Postby Fortheo » Mon Jan 10, 2022 2:49 pm

jeff_lindqvist wrote:It's not impossible. Follow zenmonkey's advice. Your ears will improve.

I never truncated the Assimil lessons (too much hassle back in the days), but nowadays Youtube has a tool that can at least speed up audio. So now I'm shadowing target language content every day, at 2x speed. For 15 minutes.



Yeah, as I mentioned above, it's definitely not impossible -- Prof Argüelles does it to great success. It just doesn't suit me. When I'm a beginner in a language I don't enjoy the first step that he suggests (i'd much rather just focus on listening only the first time, and do another run through for blind shadowing as a review ), and I never enjoy reading L1 at the same exact time as listening to L2. Could I do it? yes, but I wouldn't enjoy it at all and it would frustrate me. If I don't enjoy the process, then I don't get as much out of it and it becomes unmaintainable for me. Maintainability is key when talking about a 15 minute per day method, afterall, so If I can't maintain the routine then it's largely moot for me.

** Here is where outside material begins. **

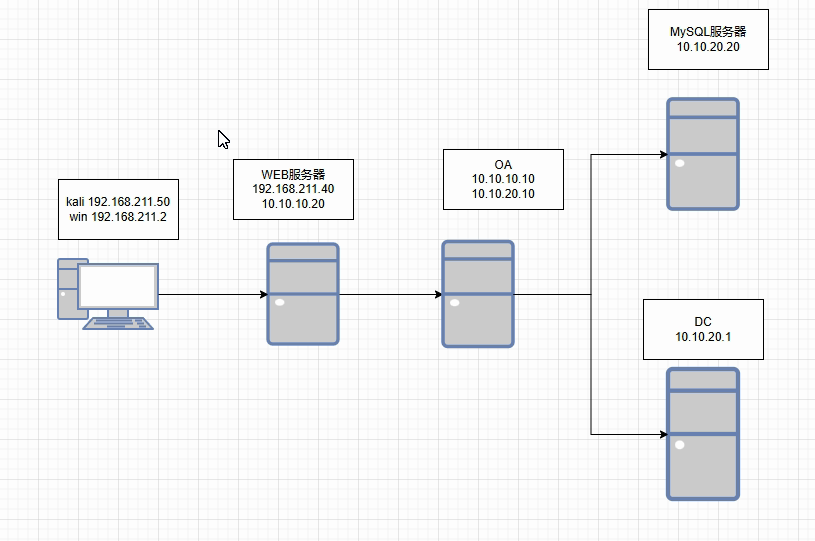Click the 10.10.20.10 address in OA label
The image size is (815, 541).
[x=503, y=194]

None of this is said to discredit his approach or anything like that (I actually find his approach fascinating), and I think there's lots of good information in that video; but in regards to a 15 minute a day routine, I just don't think that exact method would be the one for me.

If any of you are following that exact routine, I'd love to read about your experiences.
Last edited by Fortheo on Mon Jan 10, 2022 5:10 pm, edited 1 time in total.